Many people in the audience at Arctic Boosh may have felt exactly the same way - but they are supposed to. Surrealism is a grievously overworked word in comedy these days, applied to any old substandard Bob, Vic or Harry. But Julian Barratt and Noel Fielding's two-man show truly merits the epithet. It is Surrealist with a capital S. Like the Magritte painting of a train emerging from a fireplace, Arctic Boosh deliberately juxtaposes the most absurdly incongruous elements.

The show opens with an inexplicable scene of two men in wolf masks and red cagoules dancing round a sparkly egg on an iceberg - and just gets more incomprehensible from there on. At one point, Noir (played by Fielding) tells his boss, Howard Moon (Barratt), that he couldn't fetch a list of new postal routes because "my eyebrows came alive and took me to the German moon."

In Booshworld, it is perfectly normal to see a man wearing a poncho, a sombrero, a balaclava, Polo mints over his eyes and catfish tendrils in his mouth - for no discernible reason. The point is, there is no point.

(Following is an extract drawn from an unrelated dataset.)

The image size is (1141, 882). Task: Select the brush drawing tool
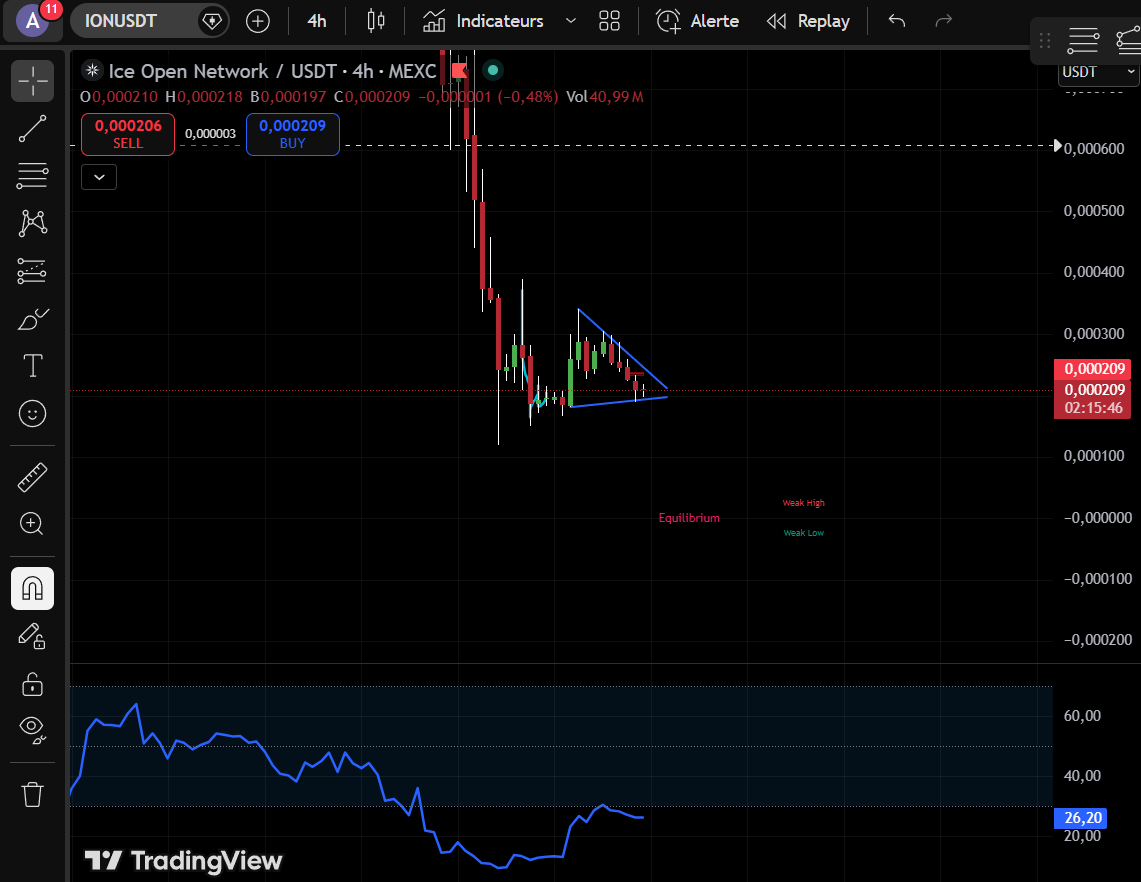[32, 320]
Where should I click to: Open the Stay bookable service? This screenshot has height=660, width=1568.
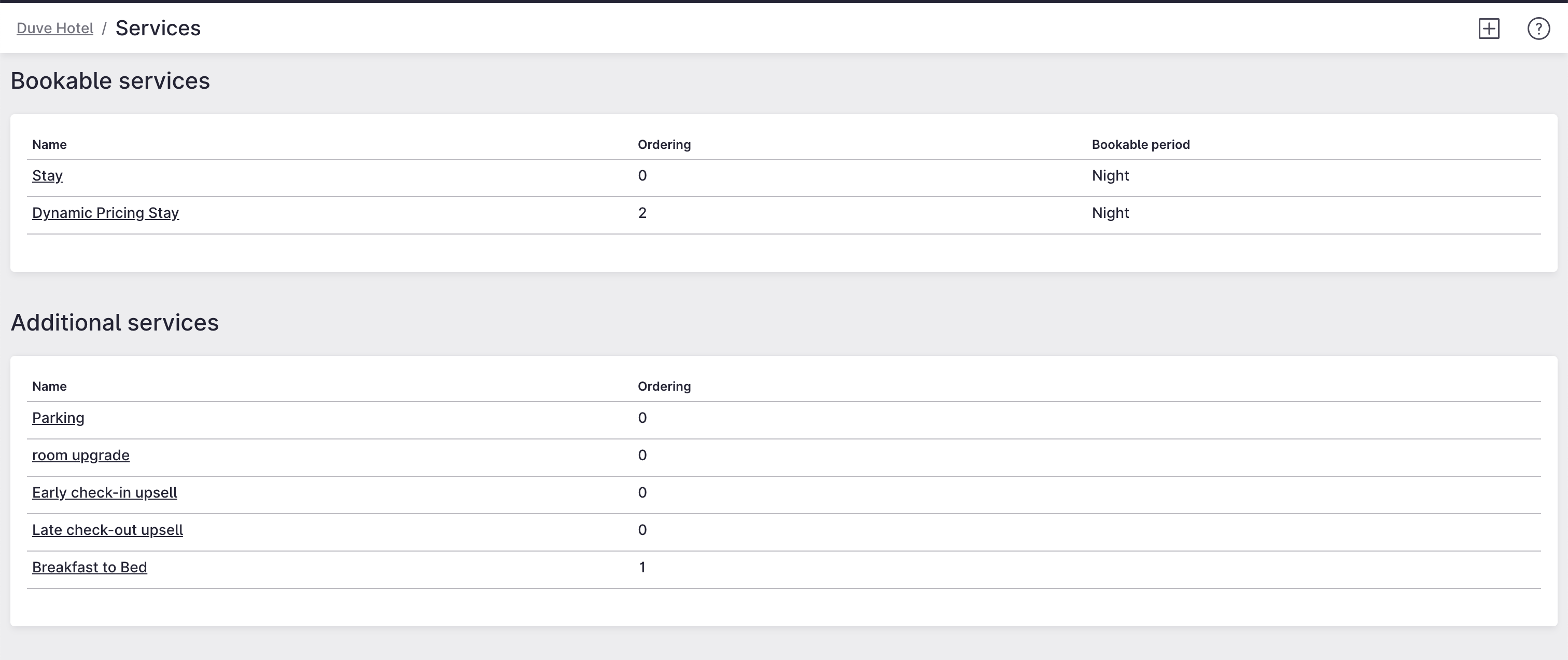(x=48, y=175)
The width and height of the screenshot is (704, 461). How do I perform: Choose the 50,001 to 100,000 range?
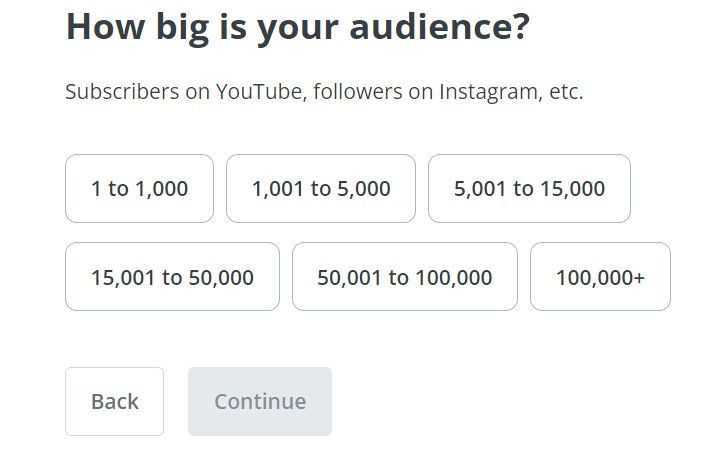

The show could easily suffer from a bad dose of Emperor's New Clothes. It must be a piece of cake, you say to yourself, to create a comedy act just by chucking together at random a few unrelated references to Savlon and Jiffy bags. But this sort of show is not as easy as it looks. It takes a lot of preparation to make things appear so unprepared.

Barratt and Fielding are also beguiling performers, able to win audiences over with a mixture of dance, rap and slapstick (Fielding has a great time with a pair of comedy snow-shoes). And they can do gags, too. When Moon is sent to ply the Arctic postal route on his own, he is so lonely he is reduced to addressing the elements. "Wind, my only friend," he declares - only to hear it whisper back: "I hate you."

Arctic Boosh is never going to win any awards for plotting, depth of characterisation or the ability to keep a straight face. But it scores as an infectious celebration of daftness. It's as mad as a waltzing yeti.